By Arjun Makhijani
Transcript of radio commentary that aired on Monday, February 24, 2003, on KUNM public radio 89.9 fm in Albuquerque.
Hello. I’m Arjun Makhijani with the Institute for Energy and Environmental Research.. This week’s commentary is about precision bombing, which has become a central element in U.S. war strategy and seems likely to be used in case of another war on Iraq. The term “precision bombing” seems to imply that if it works, the damage is limited to the intended target and that the bombing is therefore somehow acceptable. My colleagues Sriram Gopal and Nicole Deller at the Institute for Energy and Environmental Research looked at this question by studying two factories that were bombed during the 1999 NATO-Yugoslavia war – an industrial complex housing chemical plants and an oil refinery in Pancevo and a car factory in Kragujevac.
The precision bombs found their targets accurately. They destroyed the factories. The bombing also released 1-2 dichloroethane, PCBs, mercury and other toxic chemicals into the environment, some of it into a canal leading into one of Europe’s greatest rivers, the fabled Danube. The study found that civilians living near the targets may be exposed to elevated health risks from the contamination, some of which will persist for a long time.
The study, Precision Bombing, Widespread Harm, calls into question the legal rationale used by NATO and the United States to justify the bombings. It found that, even when the intent is to minimize civilian damage, the choice of targets may still be illegal under international law. The laws of war prohibit weapons that cause excessive injury to civilians and damage to property. Hence, destroying industrial facilities that hold little military value but whose destruction can cause serious severe health and environmental damage also appears to violate international law.

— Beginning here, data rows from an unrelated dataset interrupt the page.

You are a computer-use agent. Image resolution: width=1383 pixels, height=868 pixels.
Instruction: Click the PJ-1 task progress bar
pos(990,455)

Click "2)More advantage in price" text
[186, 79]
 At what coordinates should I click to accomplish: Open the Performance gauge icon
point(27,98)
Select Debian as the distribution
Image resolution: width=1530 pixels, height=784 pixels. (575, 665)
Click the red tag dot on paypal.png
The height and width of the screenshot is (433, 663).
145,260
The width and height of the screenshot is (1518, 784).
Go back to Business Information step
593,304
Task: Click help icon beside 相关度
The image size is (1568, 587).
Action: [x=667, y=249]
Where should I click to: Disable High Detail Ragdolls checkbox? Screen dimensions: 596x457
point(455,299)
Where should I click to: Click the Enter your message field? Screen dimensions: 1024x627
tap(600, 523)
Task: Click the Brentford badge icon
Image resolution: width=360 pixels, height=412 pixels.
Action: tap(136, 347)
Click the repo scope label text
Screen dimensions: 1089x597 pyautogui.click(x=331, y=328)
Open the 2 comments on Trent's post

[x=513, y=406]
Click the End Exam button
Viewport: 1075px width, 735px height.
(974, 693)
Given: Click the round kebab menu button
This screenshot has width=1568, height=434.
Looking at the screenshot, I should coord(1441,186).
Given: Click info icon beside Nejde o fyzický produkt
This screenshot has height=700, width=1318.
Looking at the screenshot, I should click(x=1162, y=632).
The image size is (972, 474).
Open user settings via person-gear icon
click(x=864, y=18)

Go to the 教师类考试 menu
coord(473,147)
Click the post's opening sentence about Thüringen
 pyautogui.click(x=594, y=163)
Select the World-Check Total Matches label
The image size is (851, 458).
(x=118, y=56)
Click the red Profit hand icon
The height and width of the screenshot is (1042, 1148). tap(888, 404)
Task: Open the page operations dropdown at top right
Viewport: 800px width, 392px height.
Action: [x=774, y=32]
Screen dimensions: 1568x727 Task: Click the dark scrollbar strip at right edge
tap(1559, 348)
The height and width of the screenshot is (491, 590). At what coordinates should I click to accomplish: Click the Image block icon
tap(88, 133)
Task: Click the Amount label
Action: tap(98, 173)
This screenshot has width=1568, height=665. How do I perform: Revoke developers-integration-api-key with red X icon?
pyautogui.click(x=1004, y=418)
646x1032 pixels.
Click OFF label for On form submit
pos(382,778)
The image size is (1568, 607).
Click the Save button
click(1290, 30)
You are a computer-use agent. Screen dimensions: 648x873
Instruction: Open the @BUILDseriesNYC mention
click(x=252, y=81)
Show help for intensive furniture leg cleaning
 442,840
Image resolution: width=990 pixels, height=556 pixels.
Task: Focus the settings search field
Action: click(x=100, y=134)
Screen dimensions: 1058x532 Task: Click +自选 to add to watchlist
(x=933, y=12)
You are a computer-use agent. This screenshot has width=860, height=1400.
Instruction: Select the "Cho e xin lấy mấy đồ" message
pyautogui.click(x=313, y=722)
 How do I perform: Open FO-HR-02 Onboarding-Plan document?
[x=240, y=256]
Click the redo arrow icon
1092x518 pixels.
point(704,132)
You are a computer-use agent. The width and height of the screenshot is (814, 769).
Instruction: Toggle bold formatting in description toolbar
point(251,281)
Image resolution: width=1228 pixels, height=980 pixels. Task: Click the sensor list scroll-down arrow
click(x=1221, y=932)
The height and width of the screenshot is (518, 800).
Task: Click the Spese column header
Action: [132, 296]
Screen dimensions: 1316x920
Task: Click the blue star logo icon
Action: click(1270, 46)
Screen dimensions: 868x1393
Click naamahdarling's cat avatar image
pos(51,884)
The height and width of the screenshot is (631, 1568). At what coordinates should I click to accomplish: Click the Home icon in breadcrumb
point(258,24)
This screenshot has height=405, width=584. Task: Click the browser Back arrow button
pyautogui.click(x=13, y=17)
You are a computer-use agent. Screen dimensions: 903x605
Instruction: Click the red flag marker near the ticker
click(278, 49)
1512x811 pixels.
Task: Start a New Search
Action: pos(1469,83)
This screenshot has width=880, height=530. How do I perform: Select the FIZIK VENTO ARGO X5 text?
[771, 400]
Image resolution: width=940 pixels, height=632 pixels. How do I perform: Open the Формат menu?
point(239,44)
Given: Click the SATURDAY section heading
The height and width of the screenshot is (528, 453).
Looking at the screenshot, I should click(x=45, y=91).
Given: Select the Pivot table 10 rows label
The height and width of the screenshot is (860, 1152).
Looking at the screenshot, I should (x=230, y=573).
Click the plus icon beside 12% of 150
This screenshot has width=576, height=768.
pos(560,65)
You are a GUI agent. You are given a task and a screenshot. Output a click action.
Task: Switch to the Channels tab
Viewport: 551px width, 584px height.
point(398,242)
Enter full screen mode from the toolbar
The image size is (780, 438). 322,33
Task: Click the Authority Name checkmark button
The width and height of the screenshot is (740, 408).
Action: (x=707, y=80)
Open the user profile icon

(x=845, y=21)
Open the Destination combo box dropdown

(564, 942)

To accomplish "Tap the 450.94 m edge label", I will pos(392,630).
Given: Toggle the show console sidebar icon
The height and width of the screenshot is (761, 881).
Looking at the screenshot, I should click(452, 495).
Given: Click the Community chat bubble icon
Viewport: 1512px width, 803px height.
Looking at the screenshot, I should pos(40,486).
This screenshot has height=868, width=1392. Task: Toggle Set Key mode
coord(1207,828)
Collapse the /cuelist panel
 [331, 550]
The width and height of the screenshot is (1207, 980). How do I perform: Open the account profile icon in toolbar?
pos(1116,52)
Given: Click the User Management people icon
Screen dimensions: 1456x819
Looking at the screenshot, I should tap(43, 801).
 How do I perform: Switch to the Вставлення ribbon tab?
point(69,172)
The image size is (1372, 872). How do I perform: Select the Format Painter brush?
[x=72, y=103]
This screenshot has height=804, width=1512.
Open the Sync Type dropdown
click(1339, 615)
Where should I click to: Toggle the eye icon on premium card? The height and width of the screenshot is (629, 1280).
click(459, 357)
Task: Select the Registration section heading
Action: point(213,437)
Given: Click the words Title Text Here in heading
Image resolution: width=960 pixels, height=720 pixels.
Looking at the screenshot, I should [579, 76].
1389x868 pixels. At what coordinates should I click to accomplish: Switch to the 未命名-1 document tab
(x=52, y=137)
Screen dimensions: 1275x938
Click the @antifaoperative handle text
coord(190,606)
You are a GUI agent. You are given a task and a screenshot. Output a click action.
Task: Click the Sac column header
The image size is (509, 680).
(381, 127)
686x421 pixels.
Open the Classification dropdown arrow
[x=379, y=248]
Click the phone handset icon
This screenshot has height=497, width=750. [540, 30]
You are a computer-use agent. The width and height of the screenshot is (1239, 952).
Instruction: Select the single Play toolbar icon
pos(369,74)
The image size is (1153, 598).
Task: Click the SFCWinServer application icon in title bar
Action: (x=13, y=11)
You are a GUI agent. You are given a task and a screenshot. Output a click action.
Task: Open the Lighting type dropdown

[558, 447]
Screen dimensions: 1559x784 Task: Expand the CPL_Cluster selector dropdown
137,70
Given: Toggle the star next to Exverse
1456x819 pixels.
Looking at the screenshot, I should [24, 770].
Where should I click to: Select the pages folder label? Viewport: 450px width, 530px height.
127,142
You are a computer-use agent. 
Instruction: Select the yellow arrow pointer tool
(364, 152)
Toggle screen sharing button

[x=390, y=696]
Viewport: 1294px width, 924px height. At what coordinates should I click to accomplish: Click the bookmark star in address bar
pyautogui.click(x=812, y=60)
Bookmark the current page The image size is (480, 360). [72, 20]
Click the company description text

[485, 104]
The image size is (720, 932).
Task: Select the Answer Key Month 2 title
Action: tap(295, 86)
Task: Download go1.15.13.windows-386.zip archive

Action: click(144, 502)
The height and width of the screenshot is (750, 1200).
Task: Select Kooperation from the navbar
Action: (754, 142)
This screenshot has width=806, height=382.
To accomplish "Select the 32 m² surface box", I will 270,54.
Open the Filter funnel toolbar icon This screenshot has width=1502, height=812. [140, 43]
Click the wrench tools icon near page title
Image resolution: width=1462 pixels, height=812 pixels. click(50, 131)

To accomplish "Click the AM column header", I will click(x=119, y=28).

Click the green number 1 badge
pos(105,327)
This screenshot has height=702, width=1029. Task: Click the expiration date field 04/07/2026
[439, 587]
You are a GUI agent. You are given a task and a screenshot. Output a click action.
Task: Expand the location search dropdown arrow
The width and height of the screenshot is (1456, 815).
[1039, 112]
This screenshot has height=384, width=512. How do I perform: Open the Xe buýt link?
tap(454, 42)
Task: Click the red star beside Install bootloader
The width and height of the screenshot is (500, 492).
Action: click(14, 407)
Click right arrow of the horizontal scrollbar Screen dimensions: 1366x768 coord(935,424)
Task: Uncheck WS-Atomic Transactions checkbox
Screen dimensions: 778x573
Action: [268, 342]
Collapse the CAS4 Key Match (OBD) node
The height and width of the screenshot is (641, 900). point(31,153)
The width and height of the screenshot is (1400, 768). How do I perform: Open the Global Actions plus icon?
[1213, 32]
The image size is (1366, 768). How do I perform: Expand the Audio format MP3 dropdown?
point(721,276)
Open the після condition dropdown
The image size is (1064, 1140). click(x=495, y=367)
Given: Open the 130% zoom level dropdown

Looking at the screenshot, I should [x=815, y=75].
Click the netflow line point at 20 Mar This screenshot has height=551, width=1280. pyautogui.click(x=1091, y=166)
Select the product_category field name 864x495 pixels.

The Pentagon responded to IEER’s request for information about targeting rationale with 42 completely blank pages.
The idea of the rule of law is one of the most important achievements in the entire history of human political affairs. It was the United States that gave the first and possibly still the most important expression to this idea – the U.S. Constitution. Before the United States uses weapons and methods that are illegal or of dubious legality again, should there not be a serious public debate about that? In an age where nuclear ambitions are becoming more widespread, should the United States be advertising by its actions that the end justifies the means? Or would we do better by remembering Constitution in the context of the example set for us by the lives of Martin Luther King and Mahatma Gandhi?
You can download the report and related information from IEER’s website, www.ieer.org. This is Arjun Makhijani.